Same word. There is no violence here. In Deuteronomy 22:29, it means the man brought shame on the woman through premarital sex. He has to pay a heavy fine and is forbidden from ever divorcing her. In context, this is legal protection, not victimization.

Logic That Resolves the Confusion
Let’s make it plain.
  1. Deuteronomy 22:25 says that a man who r*pes a woman is executed.
  2. Deuteronomy 22:28–29 gives no death penalty but a marriage obligation and fine.
  3. Therefore, Deuteronomy 22:28–29 cannot be about r*pe. It is about consensual sex outside marriage.
This isn’t just reading between the lines. It’s the plain meaning of the text when the verbs are understood.

How the Rest of the Bible Treats Sexual Violence
The rest of Scripture lines up with this view. Consider Amnon and Tamar:
📖 2 Samuel 13:11–14When she brought them to him to eat, he took hold of her and said to her, “Come, lie with me, my sister.” But she said, “No, my brother, do not violate me, for such a thing is not done in Israel; do not do this disgraceful thing!” However, he would not listen to her; since he was stronger than she, he violated her and lay with her.

Tamar pleads for dignity and justice. Amnon forces her. The Bible never excuses it. It condemns him. And Judges 19 is even more severe:
📖 Judges 19:25But the men would not listen to him. So the man seized his concubine and brought her out to them; and they r*ped her and abused her all night until morning, then let her go at the approach of dawn.
This horrific story ends with divine judgment. The moral clarity is unmistakable.

Jesus Upheld Dignity and Consent
Jesus consistently honored the dignity of women and restored the shamed.
📖 John 8:11She said, “No one, Lord.” And Jesus said, “I do not condemn you, either. Go. From now on do not sin any longer.”
📖 Luke 8:2–3...and also some women who had been healed of evil spirits and sicknesses: Mary who was called Magdalene, from whom seven demons had gone out, and Joanna the wife of Chuza, Herod’s steward, and Susanna, and many others who were contributing to their support out of their private means.

Jesus never minimized harm. He healed and restored.

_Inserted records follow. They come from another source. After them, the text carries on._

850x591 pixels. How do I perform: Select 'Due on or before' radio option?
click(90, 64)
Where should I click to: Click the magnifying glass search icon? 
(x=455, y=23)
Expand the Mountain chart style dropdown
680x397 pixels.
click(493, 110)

Summary: The Bible Does Not Command R*pe Victims to Marry R*pists
Here’s the breakdown:
  • Deuteronomy 22:25–27 describes r*pe and demands death for the offender.
  • Deuteronomy 22:28–29 describes seduction and demands payment and permanent responsibility.
  • There is no forced marriage, no excused r*pe, and no injustice. Only a clear moral law that punishes wrongdoers and protects women.
The charge that the Bible condones r*pe is a sloppy approach to understanding the Bible. The biblical ethic condemns sexual violence, defends the innocent, and holds the guilty accountable.

Let’s open this up to the community: How would you explain this to someone who brings it up in a debate or Discord thread? Would a Hebrew word study help them? Or is logic the better route in your experience?
This post was last modified: 10-23-2025, 10:58 AM by ris3n.